- Term length: No fixed term
- Formation: 1935
- First holder: Douglas MacArthur
- Final holder: Douglas MacArthur
- Abolished: 1941

= Office of the Military Advisor to the Commonwealth Government of the Philippines =

National defense body created in 1935

The Office of the Military Advisor to the Commonwealth Government (OMACG) was created in 1935 upon the initiative of President Manuel L. Quezon by the Philippine and American governments for the purposes of developing a system of national defense for the Commonwealth of the Philippines by 1946. OMACG's recommendations were adopted by the Philippine National Assembly in Commonwealth Act Number 1, the National Defense Act of 1935.

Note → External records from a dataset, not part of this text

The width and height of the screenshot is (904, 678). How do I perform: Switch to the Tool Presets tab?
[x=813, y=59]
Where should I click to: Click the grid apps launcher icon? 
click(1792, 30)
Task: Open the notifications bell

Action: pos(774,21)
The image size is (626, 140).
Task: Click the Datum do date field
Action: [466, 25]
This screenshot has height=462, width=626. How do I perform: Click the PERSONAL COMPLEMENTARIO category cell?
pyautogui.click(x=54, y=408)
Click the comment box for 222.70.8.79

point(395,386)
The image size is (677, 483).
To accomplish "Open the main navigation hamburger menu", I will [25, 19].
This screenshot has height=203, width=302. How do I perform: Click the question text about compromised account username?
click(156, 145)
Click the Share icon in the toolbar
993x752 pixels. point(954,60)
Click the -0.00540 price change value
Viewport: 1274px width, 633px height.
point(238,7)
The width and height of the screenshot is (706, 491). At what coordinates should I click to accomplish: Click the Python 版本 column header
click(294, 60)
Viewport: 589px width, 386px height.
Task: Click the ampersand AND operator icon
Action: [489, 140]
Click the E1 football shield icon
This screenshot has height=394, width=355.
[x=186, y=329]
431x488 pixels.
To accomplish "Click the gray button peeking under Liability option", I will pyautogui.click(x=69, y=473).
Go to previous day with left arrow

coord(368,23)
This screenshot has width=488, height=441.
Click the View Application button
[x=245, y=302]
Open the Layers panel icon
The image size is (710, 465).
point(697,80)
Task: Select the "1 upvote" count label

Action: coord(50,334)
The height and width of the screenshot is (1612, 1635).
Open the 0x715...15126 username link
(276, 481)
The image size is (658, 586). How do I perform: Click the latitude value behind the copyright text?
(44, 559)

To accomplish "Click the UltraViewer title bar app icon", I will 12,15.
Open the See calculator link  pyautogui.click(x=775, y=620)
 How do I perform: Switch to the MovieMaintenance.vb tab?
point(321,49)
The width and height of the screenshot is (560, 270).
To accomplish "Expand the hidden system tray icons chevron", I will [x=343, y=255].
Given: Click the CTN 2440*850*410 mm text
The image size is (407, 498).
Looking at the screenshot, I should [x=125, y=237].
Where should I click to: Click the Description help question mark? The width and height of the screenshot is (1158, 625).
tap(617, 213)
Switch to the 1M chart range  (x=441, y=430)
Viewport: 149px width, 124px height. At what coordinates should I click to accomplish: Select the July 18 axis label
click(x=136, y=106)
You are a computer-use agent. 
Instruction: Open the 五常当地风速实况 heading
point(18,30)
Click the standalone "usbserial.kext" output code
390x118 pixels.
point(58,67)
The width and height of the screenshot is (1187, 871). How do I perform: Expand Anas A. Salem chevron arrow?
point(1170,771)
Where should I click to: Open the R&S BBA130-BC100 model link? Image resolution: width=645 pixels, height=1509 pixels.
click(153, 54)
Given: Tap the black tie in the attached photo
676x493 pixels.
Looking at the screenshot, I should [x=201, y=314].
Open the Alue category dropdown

The Military Advisor to the Commonwealth Government was U.S. Major General Douglas MacArthur, (Note: In 1935, MacArthur completed 5 years as a full 4-star general assigned as the US Army Chief of Staff. He did not subsequently retire, and was not appointed to another 3-star or 4-star assignment, so he reverted to his permanent grade of major general (2-stars) upon accepting assignment as the Military Advisor to the Commonwealth Government in 1935. He subsequently retired from active service in the US Army in 1937, but remained in the Philippines as an advisor to the President of the Philippines, Manuel Quezon, until July 1941, when MacArthur was recalled to active service and reappointed to the permanent rank of major general for one day, and then appointed to lieutenant general the following day, and on 20 December 1941, he was reappointed to 4-stars as a full general. In December 1944, he was appointed to the temporary rank of 5-star General of the Army, which was made permanent in 1946, and as such he then remained on active duty for the remainder of his life, with full pay and allowances.) who was assisted by Major Dwight Eisenhower and Major James Ord; along with four officers from the Philippine Department, under Major General Lucius Holbrook (1936–1938) and Major General Grunert (1940–1941), and retired Lieutenant Colonel Sidney L. Huff. and Major Fredreich Walter Seefeld ( U.S. Army Retired)

OMACG produced a plan calling for a gradual 10-year build up so that the Philippines would have small regular and reserve armies, an air force, and a fleet of torpedo boats (the Offshore Patrol). The tactical organization of this army was based on divisions of ~7,500 troops.

==War Plans and Seacoast Defenses==
The office drew up defense plans for the islands of Luzon, Cebu, Negros, Panay, Leyte, Mindanao, Bohol, Mindoro, and many of the smaller islands. The plans included the establishment of seacoast defenses along the seven straits which give access to the inland waters of the Philippines.

These plans did not involve the use of US forces, but were intended for use by district military commanders of the Philippine Army which was to be created under the National Defense Act.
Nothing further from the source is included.